_YOUR OBJECTIVE:_ Can you rewrite the lines of the listing from the line containing "Select the Courses graduation cap icon" through the end of the listing, swapping "Occupation" for "Profession" and leaving everything else unchanged?

** start INFORMATION SHOWN **

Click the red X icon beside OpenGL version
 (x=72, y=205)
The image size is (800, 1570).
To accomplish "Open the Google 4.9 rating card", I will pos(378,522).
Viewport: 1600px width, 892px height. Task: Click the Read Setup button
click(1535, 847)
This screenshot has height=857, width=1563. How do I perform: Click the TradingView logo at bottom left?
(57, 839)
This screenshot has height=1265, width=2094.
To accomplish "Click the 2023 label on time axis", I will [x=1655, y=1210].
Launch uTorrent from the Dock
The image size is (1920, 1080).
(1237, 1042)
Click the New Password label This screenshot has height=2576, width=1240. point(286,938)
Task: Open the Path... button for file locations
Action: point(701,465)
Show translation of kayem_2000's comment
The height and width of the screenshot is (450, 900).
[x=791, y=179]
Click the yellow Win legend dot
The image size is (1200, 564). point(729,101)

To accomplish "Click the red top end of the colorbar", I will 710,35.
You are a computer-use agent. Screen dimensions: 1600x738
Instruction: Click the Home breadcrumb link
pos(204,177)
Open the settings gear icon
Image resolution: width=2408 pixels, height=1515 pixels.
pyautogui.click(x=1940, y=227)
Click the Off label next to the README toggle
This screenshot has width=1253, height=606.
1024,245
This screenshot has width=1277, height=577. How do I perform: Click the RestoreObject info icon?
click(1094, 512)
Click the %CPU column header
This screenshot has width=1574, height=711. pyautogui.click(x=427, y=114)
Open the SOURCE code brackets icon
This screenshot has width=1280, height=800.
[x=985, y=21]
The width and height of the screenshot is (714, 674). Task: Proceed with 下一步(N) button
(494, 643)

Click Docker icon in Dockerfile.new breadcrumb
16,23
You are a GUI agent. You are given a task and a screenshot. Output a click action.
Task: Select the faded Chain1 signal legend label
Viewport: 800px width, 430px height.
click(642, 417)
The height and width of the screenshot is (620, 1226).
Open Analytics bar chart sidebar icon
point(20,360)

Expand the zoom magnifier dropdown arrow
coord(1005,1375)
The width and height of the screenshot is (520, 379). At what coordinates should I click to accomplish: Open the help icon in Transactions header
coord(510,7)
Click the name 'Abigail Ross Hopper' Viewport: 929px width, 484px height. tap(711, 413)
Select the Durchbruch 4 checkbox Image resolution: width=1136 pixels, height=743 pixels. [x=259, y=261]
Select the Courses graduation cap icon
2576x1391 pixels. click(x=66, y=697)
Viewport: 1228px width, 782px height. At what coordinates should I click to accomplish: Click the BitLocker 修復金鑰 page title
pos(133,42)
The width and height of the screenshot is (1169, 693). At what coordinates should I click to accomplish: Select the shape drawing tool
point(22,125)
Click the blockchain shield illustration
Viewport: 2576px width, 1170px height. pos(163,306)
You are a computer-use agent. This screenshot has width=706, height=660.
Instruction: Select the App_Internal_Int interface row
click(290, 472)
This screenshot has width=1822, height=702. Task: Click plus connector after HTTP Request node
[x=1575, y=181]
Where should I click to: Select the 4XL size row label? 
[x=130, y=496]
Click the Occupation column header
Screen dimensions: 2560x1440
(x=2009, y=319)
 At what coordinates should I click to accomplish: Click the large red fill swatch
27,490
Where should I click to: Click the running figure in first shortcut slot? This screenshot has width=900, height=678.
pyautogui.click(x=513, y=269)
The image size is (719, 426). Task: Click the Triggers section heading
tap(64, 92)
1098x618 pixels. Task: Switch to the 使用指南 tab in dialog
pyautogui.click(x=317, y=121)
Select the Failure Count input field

** end INFORMATION SHOWN **

_ANSWER TO THIS EXERCISE:_
Select the Courses graduation cap icon
2576x1391 pixels. click(x=66, y=697)
Viewport: 1228px width, 782px height. At what coordinates should I click to accomplish: Click the BitLocker 修復金鑰 page title
pos(133,42)
The width and height of the screenshot is (1169, 693). At what coordinates should I click to accomplish: Select the shape drawing tool
point(22,125)
Click the blockchain shield illustration
Viewport: 2576px width, 1170px height. pos(163,306)
You are a computer-use agent. This screenshot has width=706, height=660.
Instruction: Select the App_Internal_Int interface row
click(290, 472)
This screenshot has width=1822, height=702. Task: Click plus connector after HTTP Request node
[x=1575, y=181]
Where should I click to: Select the 4XL size row label? 
[x=130, y=496]
Click the Profession column header
Screen dimensions: 2560x1440
(x=2009, y=319)
 At what coordinates should I click to accomplish: Click the large red fill swatch
27,490
Where should I click to: Click the running figure in first shortcut slot? This screenshot has width=900, height=678.
pyautogui.click(x=513, y=269)
The image size is (719, 426). Task: Click the Triggers section heading
tap(64, 92)
1098x618 pixels. Task: Switch to the 使用指南 tab in dialog
pyautogui.click(x=317, y=121)
Select the Failure Count input field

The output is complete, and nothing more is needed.